Chicken Breasts Stuffed With Artichokes Lemon And Goats Cheese - cooking recipe

Ingredients
    2 1/2 tablespoons Italian seasoned breadcrumbs
    2 teaspoons grated lemon rind
    1/4 teaspoon salt
    1/4 teaspoon fresh ground black pepper
    1 (6 ounce) jar marinated artichoke hearts, drained and chopped
    1 (3 ounce) package herbed goat cheese, softened
    4 (6 ounce) boneless skinless chicken breast halves
    cooking spray
Preparation
    Preheat oven to 190*C/375*F .
    Combine the first six ingredients, mixing well.

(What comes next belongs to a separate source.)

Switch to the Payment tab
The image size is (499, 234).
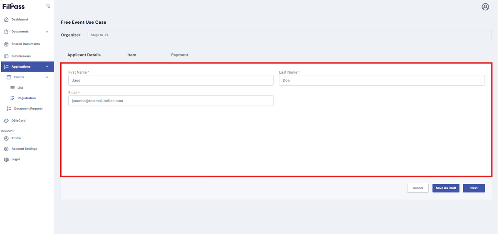[180, 55]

Set aside.
    Place each chicken breast half between 2 sheets of heavy duty plastic wrap and pound to 1/4 inch thickness using the side of a rolling pin, being careful not to tear the meat.
    Top each breast half with 2 TBS of the cheese mixture; roll up jelly roll fashion.
    Tuck in the sides and secure each with a wooden pick.
    Heat a large non-stick skillet coated with cooking spray over medium high heat.
    Add the chicken to the pan, and cook for 3 minutes one each side or until browned.
    Wrap handle of the pan with foil and bake for 15 minutes, or until chicken is done.